(Target position records)
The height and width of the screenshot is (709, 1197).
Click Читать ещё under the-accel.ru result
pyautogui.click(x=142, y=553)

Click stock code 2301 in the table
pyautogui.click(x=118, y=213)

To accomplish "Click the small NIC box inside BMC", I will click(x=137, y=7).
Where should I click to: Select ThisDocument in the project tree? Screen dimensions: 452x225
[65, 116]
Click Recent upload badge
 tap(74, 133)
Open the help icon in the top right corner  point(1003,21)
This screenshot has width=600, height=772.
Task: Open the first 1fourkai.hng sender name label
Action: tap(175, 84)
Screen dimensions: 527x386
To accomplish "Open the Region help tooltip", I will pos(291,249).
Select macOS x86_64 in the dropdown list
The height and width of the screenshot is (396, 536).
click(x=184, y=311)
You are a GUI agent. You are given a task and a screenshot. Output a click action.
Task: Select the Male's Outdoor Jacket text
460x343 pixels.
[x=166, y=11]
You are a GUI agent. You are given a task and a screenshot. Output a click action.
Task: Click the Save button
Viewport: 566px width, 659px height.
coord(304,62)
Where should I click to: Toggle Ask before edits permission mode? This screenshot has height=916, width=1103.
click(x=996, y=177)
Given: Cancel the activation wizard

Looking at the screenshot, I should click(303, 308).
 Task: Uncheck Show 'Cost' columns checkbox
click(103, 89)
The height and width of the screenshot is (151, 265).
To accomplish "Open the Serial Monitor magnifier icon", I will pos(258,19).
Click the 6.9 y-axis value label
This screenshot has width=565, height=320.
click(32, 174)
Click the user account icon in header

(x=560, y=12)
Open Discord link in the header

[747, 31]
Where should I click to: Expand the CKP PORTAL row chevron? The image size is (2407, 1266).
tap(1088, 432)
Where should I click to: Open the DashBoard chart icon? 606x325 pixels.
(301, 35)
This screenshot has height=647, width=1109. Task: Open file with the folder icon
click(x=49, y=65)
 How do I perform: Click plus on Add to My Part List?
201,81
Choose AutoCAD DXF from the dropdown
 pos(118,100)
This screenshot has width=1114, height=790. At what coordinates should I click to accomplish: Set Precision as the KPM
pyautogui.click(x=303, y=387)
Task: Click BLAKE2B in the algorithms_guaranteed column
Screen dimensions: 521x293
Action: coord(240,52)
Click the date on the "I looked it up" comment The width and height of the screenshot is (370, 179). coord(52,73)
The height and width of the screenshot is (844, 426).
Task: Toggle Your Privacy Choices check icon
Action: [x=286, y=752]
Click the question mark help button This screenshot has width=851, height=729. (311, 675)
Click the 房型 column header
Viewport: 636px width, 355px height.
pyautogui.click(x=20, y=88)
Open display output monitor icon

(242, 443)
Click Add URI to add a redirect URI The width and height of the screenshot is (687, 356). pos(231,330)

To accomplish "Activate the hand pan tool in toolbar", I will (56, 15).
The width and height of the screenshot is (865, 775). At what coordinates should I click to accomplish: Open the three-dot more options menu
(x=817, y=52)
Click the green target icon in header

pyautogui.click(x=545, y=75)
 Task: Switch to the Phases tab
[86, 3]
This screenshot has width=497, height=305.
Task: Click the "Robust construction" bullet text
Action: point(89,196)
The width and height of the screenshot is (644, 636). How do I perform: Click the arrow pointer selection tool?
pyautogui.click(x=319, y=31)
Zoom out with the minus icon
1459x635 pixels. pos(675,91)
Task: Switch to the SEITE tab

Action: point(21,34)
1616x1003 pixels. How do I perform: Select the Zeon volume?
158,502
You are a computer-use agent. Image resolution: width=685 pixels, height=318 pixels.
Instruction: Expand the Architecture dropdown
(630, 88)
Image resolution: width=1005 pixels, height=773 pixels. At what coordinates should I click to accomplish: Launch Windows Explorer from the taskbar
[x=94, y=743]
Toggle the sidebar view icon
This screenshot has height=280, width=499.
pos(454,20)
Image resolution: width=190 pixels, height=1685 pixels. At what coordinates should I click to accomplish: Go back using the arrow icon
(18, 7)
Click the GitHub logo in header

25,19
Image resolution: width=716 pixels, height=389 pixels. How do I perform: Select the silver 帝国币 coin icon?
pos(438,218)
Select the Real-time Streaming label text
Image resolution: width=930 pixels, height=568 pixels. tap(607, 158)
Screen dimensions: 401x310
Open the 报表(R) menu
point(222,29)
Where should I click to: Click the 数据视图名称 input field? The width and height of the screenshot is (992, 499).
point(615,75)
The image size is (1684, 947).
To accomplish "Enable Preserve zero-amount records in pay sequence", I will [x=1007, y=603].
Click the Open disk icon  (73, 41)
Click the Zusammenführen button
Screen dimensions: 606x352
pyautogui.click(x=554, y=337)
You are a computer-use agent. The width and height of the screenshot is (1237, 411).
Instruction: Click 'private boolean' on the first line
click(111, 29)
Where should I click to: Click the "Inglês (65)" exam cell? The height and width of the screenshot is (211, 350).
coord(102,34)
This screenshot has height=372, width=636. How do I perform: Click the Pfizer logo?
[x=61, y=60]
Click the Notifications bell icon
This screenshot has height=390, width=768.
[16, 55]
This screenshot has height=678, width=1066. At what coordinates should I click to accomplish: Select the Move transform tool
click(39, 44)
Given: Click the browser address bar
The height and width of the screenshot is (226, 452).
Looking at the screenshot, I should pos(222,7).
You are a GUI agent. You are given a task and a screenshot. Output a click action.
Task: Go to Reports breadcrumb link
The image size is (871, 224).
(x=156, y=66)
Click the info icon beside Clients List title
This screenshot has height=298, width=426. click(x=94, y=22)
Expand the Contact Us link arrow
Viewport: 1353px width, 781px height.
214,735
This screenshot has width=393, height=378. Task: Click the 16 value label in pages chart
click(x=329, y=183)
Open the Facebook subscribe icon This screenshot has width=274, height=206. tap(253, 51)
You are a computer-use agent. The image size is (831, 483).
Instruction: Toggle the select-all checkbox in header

WHAT TO PRODUCE: Reproduce the lines above word for word, from the first line to the last.

OUTPUT:
The height and width of the screenshot is (709, 1197).
Click Читать ещё under the-accel.ru result
pyautogui.click(x=142, y=553)

Click stock code 2301 in the table
pyautogui.click(x=118, y=213)

To accomplish "Click the small NIC box inside BMC", I will click(x=137, y=7).
Where should I click to: Select ThisDocument in the project tree? Screen dimensions: 452x225
[65, 116]
Click Recent upload badge
 tap(74, 133)
Open the help icon in the top right corner  point(1003,21)
This screenshot has width=600, height=772.
Task: Open the first 1fourkai.hng sender name label
Action: tap(175, 84)
Screen dimensions: 527x386
To accomplish "Open the Region help tooltip", I will pos(291,249).
Select macOS x86_64 in the dropdown list
The height and width of the screenshot is (396, 536).
click(x=184, y=311)
You are a GUI agent. You are given a task and a screenshot. Output a click action.
Task: Select the Male's Outdoor Jacket text
460x343 pixels.
[x=166, y=11]
You are a GUI agent. You are given a task and a screenshot. Output a click action.
Task: Click the Save button
Viewport: 566px width, 659px height.
coord(304,62)
Where should I click to: Toggle Ask before edits permission mode? This screenshot has height=916, width=1103.
click(x=996, y=177)
Given: Cancel the activation wizard

Looking at the screenshot, I should click(303, 308).
 Task: Uncheck Show 'Cost' columns checkbox
click(103, 89)
The height and width of the screenshot is (151, 265).
To accomplish "Open the Serial Monitor magnifier icon", I will pos(258,19).
Click the 6.9 y-axis value label
This screenshot has width=565, height=320.
click(32, 174)
Click the user account icon in header

(x=560, y=12)
Open Discord link in the header

[747, 31]
Where should I click to: Expand the CKP PORTAL row chevron? The image size is (2407, 1266).
tap(1088, 432)
Where should I click to: Open the DashBoard chart icon? 606x325 pixels.
(301, 35)
This screenshot has height=647, width=1109. Task: Open file with the folder icon
click(x=49, y=65)
 How do I perform: Click plus on Add to My Part List?
201,81
Choose AutoCAD DXF from the dropdown
 pos(118,100)
This screenshot has width=1114, height=790. At what coordinates should I click to accomplish: Set Precision as the KPM
pyautogui.click(x=303, y=387)
Task: Click BLAKE2B in the algorithms_guaranteed column
Screen dimensions: 521x293
Action: coord(240,52)
Click the date on the "I looked it up" comment The width and height of the screenshot is (370, 179). coord(52,73)
The height and width of the screenshot is (844, 426).
Task: Toggle Your Privacy Choices check icon
Action: [x=286, y=752]
Click the question mark help button This screenshot has width=851, height=729. (311, 675)
Click the 房型 column header
Viewport: 636px width, 355px height.
pyautogui.click(x=20, y=88)
Open display output monitor icon

(242, 443)
Click Add URI to add a redirect URI The width and height of the screenshot is (687, 356). pos(231,330)

To accomplish "Activate the hand pan tool in toolbar", I will (56, 15).
The width and height of the screenshot is (865, 775). At what coordinates should I click to accomplish: Open the three-dot more options menu
(x=817, y=52)
Click the green target icon in header

pyautogui.click(x=545, y=75)
 Task: Switch to the Phases tab
[86, 3]
This screenshot has width=497, height=305.
Task: Click the "Robust construction" bullet text
Action: point(89,196)
The width and height of the screenshot is (644, 636). How do I perform: Click the arrow pointer selection tool?
pyautogui.click(x=319, y=31)
Zoom out with the minus icon
1459x635 pixels. pos(675,91)
Task: Switch to the SEITE tab

Action: point(21,34)
1616x1003 pixels. How do I perform: Select the Zeon volume?
158,502
You are a computer-use agent. Image resolution: width=685 pixels, height=318 pixels.
Instruction: Expand the Architecture dropdown
(630, 88)
Image resolution: width=1005 pixels, height=773 pixels. At what coordinates should I click to accomplish: Launch Windows Explorer from the taskbar
[x=94, y=743]
Toggle the sidebar view icon
This screenshot has height=280, width=499.
pos(454,20)
Image resolution: width=190 pixels, height=1685 pixels. At what coordinates should I click to accomplish: Go back using the arrow icon
(18, 7)
Click the GitHub logo in header

25,19
Image resolution: width=716 pixels, height=389 pixels. How do I perform: Select the silver 帝国币 coin icon?
pos(438,218)
Select the Real-time Streaming label text
Image resolution: width=930 pixels, height=568 pixels. tap(607, 158)
Screen dimensions: 401x310
Open the 报表(R) menu
point(222,29)
Where should I click to: Click the 数据视图名称 input field? The width and height of the screenshot is (992, 499).
point(615,75)
The image size is (1684, 947).
To accomplish "Enable Preserve zero-amount records in pay sequence", I will [x=1007, y=603].
Click the Open disk icon  (73, 41)
Click the Zusammenführen button
Screen dimensions: 606x352
pyautogui.click(x=554, y=337)
You are a computer-use agent. The width and height of the screenshot is (1237, 411).
Instruction: Click 'private boolean' on the first line
click(111, 29)
Where should I click to: Click the "Inglês (65)" exam cell? The height and width of the screenshot is (211, 350).
coord(102,34)
This screenshot has height=372, width=636. How do I perform: Click the Pfizer logo?
[x=61, y=60]
Click the Notifications bell icon
This screenshot has height=390, width=768.
[16, 55]
This screenshot has height=678, width=1066. At what coordinates should I click to accomplish: Select the Move transform tool
click(39, 44)
Given: Click the browser address bar
The height and width of the screenshot is (226, 452).
Looking at the screenshot, I should pos(222,7).
You are a GUI agent. You are given a task and a screenshot. Output a click action.
Task: Go to Reports breadcrumb link
The image size is (871, 224).
(x=156, y=66)
Click the info icon beside Clients List title
This screenshot has height=298, width=426. click(x=94, y=22)
Expand the Contact Us link arrow
Viewport: 1353px width, 781px height.
214,735
This screenshot has width=393, height=378. Task: Click the 16 value label in pages chart
click(x=329, y=183)
Open the Facebook subscribe icon This screenshot has width=274, height=206. tap(253, 51)
You are a computer-use agent. The image size is (831, 483).
Instruction: Toggle the select-all checkbox in header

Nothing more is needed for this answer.